3. How much tree volume is in my woods, and how fast can I expect my trees to grow?

Tree volume describes the quantity of wood in a tree, on an acre, or in a section of forest. Just as apples are sold by the peck and milk by the gallon, wood is usually bought and sold by volume--“board feet” or “cords”--or by weight, depending on the products intended from the trees.

How much wood volume is in my forest?
Because wood is bought by volume, knowing the volume of wood in the trees in your forest will help you make management decisions.  Tree measurements of diameter and height can be compared with tables that identify board foot or cord volumes.  Computer savvy forest owners can use mathematical formulas to estimate volume.  Your local Cooperative Extension office will likely have publications on how to measure an individual tree to estimate its volume.  Your service forester or a trained volunteer can help you get started on this process. There are also private consulting foresters with extensive experience who are trained to develop volume estimates of woodlands. Although you will pay for this service, you will have a reliable estimate not only of volume, but also of the market value, since foresters operate in the timber marketplace all the time.

How can I estimate how much high-value wood is in my trees?
If you sell high-value trees for use as lumber or veneer, you will sell the trees based on the board feet they contain. A board foot is 1 inch by 12 inches by 12 inches or 144 cubic inches. When a tree is standing, the board foot estimate uses tree height and diameter, normally measured at 4.5 feet above ground. These standing tree measures estimate the tree scale . One either enters tree scale measures into a formula or compares them with a table that estimates the tree volume. There are a few common tree scales, such as International ¼ inch, Doyle, and Scribner, but dozens of others are used throughout the region.  Different formulas provide different estimates of volume because of the way they were developed and the assumptions they make. The actual formula or table used does not matter that much; it is more important that you know which scale you used and that you compare estimates using the same scale. Volume estimation of a tree cut into logs uses the small-end inside bark diameter and log length. Again, a table or formula estimates the log volume.

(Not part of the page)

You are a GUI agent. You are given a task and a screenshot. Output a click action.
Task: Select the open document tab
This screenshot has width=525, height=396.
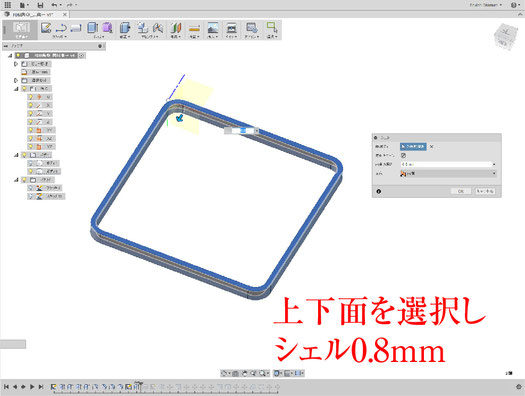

How can I estimate how much low-value wood is in my trees?
If you sell trees that are of low value or “ low-grade ” (for example small diameter or undesired species), the common measure is cords or perhaps weight. A “standard cord” is a stack of wood measuring 4 feet by 8 feet by 8 feet and contains 128 cubic feet. Solid wood occupies approximately 80-85% of the volume of a cord; the remainder is air space and bark. Cords describe wood sold for pulp, firewood, or chips. A "face cord" or "rick" is a common measure for selling firewood and measures 4 feet by 8 feet, but the length of the sticks will vary, for example, from 12 to 18 inches. Weight is an easy measure if you have access to scales.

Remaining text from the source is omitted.